**Instructions for the task**
Copy out verbatim every line of the material below, from the line containing "Given: Click the" down to the line containing "This screenshot has width=657, height=486.", both included.

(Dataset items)
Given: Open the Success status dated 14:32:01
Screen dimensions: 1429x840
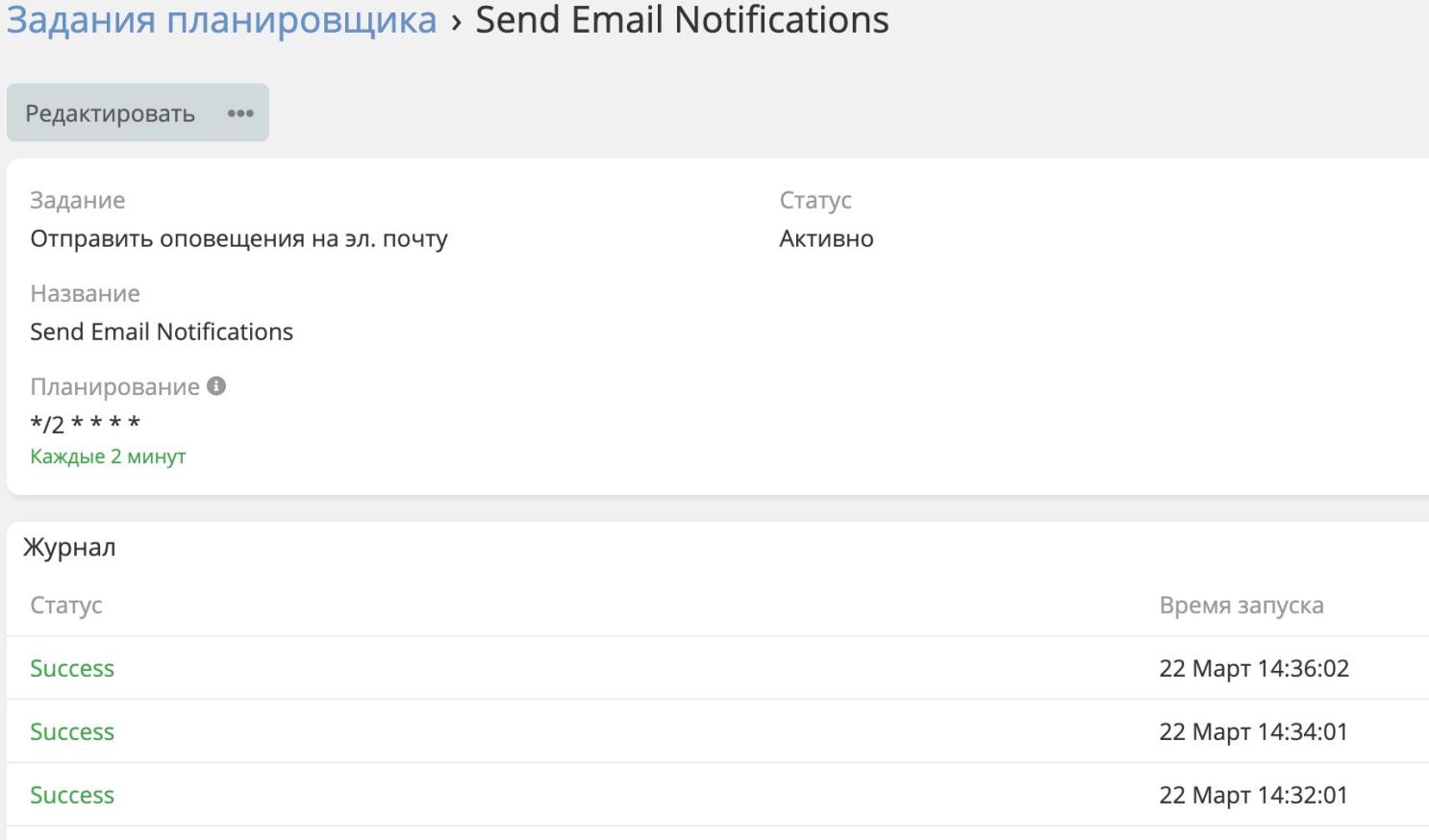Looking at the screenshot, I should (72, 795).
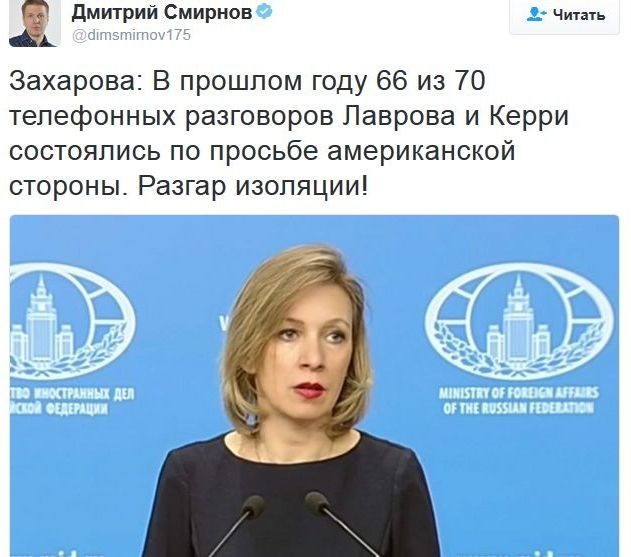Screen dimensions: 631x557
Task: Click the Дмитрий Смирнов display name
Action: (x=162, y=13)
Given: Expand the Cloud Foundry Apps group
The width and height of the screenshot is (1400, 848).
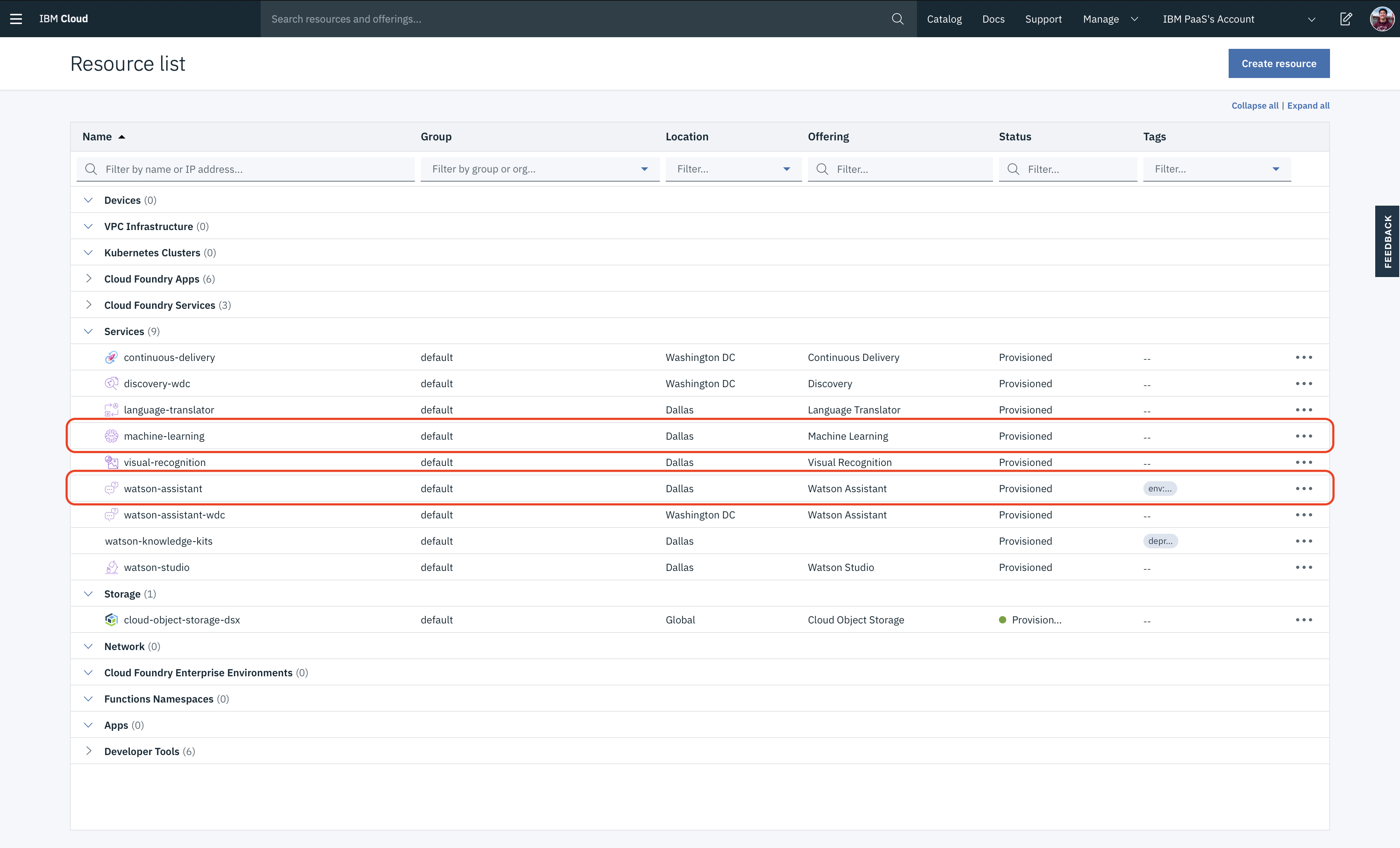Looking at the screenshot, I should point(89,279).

* * *

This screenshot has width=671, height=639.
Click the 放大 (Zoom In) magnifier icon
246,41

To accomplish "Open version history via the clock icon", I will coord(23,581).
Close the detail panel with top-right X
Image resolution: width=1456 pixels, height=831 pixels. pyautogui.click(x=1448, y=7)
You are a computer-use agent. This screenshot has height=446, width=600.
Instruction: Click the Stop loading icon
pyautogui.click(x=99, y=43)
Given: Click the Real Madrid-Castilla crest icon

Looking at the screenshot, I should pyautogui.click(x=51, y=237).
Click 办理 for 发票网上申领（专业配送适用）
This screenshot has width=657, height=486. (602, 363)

**The response**
Given: Click the Real Madrid-Castilla crest icon

Looking at the screenshot, I should pyautogui.click(x=51, y=237).
Click 办理 for 发票网上申领（专业配送适用）
This screenshot has width=657, height=486. (602, 363)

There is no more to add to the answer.